Description of problem: Unable to run mysql image on STG, logs show 'permission denied' when creating a docker volume Version-Release number of selected component (if applicable): Online STG 3.4.1.2 How reproducible: Steps to Reproduce: 1. Create a project 2. Perform 'oc run' on the mysql-55-centos7 image: oc run mytest --image=openshift/mysql-55-centos7:latest --env=MYSQL_USER=test,MYSQL_PASSWORD=redhat,MYSQL_DATABASE=testdb Actual results: Failed to create docker container "mytest" of pod "mytest-1-ykjek_8hne0(72217d99-ea69-11e6-9571-0eaa067b1713)" with error: Error response from daemon: {"message":"create db4cc4e6e130663a9407bf23cab3c84eb404ac6adfb65659f60519881a5c1b3c: mkdir /var/lib/docker/volumes/db4cc4e6e130663a9407bf23cab3c84eb404ac6adfb65659f60519881a5c1b3c: permission denied"} Expected results: Pod runs successfully Additional info:
working as designed as far as i know... the image defines a VOLUME and since you didn't map the volume to a real openshift volume, docker tried to create a local host volume which is forbidden in online. now i did think we were going to have a "better" solution in online so that such images would not just fail when used like this, but abhishek would have to speak to that if it ever happened.
As Ben mentioned in the first part of his Comment 1, this is working as designed.

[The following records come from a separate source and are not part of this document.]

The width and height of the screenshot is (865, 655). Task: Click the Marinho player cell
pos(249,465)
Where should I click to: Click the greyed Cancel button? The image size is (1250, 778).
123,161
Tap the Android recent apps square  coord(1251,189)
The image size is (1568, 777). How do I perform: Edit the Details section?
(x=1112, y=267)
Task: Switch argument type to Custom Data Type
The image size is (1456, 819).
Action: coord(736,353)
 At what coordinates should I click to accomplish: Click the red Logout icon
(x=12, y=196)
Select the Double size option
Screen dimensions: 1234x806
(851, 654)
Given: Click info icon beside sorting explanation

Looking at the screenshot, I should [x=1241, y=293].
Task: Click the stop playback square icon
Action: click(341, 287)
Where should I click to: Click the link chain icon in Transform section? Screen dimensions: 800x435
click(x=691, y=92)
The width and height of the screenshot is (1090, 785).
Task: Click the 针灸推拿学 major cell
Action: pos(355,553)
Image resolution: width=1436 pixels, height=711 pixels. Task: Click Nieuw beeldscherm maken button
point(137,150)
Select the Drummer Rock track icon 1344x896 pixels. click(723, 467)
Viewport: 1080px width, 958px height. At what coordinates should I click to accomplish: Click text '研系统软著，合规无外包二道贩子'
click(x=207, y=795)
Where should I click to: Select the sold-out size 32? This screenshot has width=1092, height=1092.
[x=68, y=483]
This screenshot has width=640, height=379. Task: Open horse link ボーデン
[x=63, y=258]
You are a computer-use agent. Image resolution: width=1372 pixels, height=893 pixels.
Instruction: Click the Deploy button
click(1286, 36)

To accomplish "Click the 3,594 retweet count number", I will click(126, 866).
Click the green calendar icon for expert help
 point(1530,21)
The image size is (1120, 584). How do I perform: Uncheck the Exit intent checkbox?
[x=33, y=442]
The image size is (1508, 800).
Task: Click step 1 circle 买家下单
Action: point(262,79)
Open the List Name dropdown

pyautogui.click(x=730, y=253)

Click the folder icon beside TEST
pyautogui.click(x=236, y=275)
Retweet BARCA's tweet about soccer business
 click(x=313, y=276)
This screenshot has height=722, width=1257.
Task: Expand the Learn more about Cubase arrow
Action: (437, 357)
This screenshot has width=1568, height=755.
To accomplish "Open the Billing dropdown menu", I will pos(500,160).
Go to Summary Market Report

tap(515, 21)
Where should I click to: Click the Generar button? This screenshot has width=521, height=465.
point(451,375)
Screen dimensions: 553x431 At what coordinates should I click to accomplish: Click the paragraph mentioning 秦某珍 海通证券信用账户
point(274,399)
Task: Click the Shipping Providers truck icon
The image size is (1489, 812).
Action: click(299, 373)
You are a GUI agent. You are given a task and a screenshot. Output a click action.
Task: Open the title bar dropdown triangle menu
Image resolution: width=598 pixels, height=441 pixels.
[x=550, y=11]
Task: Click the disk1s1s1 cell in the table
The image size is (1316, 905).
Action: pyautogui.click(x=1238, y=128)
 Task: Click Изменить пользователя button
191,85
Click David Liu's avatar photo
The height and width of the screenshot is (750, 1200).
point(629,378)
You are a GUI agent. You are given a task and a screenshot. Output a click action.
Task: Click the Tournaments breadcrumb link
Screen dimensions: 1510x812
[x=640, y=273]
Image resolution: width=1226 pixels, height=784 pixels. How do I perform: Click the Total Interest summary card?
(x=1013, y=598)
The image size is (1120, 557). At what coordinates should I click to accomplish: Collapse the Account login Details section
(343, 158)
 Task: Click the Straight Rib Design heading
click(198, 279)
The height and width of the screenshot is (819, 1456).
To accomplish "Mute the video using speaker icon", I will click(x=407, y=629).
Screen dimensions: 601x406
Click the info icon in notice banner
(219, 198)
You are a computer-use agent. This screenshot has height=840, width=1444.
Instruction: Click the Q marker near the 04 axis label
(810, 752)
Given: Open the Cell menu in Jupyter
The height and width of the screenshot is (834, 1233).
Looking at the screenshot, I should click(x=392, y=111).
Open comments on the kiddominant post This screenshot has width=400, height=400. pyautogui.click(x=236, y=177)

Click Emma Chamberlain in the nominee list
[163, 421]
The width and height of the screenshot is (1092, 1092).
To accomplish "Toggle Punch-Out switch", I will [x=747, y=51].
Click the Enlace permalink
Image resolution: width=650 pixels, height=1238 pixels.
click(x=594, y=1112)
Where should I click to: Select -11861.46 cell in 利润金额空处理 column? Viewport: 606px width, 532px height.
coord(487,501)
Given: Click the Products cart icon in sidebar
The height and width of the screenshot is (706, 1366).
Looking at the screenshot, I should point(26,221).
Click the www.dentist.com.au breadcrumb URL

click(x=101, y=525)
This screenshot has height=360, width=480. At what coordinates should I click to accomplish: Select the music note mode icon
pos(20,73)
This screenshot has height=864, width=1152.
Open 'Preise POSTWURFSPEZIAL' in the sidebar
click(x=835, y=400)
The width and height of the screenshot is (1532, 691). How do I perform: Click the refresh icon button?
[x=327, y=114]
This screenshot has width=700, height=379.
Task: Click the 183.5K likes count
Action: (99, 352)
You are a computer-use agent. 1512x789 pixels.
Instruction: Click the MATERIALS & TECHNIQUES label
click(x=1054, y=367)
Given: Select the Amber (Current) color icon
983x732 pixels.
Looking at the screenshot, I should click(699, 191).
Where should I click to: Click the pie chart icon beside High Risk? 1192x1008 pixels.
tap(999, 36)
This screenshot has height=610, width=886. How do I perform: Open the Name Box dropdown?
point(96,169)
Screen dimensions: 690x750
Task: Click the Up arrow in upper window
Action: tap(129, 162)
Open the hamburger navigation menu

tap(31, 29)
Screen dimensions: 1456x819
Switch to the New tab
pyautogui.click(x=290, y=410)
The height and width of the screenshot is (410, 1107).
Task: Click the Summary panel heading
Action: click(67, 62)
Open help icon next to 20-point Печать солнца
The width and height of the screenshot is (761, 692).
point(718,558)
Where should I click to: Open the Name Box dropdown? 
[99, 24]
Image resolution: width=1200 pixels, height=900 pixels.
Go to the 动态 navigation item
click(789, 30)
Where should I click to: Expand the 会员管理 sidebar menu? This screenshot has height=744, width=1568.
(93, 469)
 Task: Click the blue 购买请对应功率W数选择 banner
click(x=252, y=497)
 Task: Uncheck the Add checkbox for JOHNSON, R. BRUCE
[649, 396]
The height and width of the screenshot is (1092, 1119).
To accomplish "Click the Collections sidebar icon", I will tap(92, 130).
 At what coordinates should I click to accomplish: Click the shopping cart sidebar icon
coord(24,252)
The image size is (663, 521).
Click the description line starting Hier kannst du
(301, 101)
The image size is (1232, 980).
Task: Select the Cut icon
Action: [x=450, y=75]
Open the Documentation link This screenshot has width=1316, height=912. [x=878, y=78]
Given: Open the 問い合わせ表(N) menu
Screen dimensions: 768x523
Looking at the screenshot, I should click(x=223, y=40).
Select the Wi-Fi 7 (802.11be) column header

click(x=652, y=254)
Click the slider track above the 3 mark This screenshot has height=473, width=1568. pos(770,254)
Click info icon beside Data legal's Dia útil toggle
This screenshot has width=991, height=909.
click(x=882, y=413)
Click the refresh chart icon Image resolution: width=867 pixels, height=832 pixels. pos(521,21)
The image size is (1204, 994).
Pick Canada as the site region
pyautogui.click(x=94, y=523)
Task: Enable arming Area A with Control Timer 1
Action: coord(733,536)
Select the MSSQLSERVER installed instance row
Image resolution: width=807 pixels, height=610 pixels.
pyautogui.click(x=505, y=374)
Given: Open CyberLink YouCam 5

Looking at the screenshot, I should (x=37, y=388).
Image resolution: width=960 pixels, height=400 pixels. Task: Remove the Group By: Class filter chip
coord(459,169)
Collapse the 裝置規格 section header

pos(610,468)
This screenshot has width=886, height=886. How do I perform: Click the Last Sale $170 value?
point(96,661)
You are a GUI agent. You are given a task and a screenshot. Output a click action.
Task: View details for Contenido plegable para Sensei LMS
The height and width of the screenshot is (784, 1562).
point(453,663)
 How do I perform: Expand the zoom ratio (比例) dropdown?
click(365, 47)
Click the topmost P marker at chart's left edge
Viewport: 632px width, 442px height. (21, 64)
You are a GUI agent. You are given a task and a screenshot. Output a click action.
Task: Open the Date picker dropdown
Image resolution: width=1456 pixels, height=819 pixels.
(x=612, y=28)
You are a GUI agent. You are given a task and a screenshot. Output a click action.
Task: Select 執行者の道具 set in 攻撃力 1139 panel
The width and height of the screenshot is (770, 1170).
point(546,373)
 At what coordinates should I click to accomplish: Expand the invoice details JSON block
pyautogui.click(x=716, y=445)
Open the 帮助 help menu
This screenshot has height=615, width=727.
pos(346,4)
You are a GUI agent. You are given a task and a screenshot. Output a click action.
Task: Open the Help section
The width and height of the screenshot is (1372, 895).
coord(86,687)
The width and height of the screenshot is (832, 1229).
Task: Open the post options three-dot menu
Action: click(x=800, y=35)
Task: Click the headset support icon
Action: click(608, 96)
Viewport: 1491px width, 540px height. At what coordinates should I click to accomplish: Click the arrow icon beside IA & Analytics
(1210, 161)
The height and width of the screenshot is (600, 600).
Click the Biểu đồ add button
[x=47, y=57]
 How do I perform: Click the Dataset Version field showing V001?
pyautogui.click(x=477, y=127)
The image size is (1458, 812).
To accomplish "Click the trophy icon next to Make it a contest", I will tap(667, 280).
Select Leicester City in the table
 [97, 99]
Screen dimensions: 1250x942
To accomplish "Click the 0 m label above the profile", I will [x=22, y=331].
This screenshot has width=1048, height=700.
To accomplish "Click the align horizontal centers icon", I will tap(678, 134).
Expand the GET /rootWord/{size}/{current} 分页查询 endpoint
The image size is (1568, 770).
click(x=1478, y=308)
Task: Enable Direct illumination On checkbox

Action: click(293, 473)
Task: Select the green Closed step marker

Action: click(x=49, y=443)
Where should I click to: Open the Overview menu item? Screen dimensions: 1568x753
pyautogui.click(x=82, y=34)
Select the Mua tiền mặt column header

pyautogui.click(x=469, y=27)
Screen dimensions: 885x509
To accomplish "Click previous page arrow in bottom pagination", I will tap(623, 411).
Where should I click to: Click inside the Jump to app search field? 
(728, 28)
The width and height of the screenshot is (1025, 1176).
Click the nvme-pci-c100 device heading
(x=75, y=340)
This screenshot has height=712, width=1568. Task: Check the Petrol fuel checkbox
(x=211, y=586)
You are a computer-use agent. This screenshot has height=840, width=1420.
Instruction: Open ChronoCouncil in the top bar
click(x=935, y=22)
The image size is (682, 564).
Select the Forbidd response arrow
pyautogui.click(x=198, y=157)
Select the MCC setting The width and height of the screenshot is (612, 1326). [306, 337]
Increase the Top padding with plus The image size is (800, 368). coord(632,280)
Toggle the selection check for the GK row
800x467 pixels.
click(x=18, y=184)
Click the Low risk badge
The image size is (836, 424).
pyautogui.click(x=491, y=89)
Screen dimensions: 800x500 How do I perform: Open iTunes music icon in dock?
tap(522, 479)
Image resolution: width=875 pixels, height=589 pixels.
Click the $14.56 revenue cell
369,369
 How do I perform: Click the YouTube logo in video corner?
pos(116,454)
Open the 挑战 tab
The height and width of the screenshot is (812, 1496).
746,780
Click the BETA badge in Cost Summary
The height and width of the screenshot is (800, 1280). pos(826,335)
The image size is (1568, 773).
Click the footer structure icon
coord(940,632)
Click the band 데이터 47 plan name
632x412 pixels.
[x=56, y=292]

With regards to the better solution, that is currently awaiting some fixes to the docker package that we ship. Once those changes go in, we should be able to allow such containers to be created and simply ignore the volumes. In such cases, the data being written to those directories (VOLUME paths) will be written to the container's top r/w layer (CoW).
Thanks, I've updated our test case to reflect this, and uses 'oc new-app' instead of 'oc run' to use in the online environment.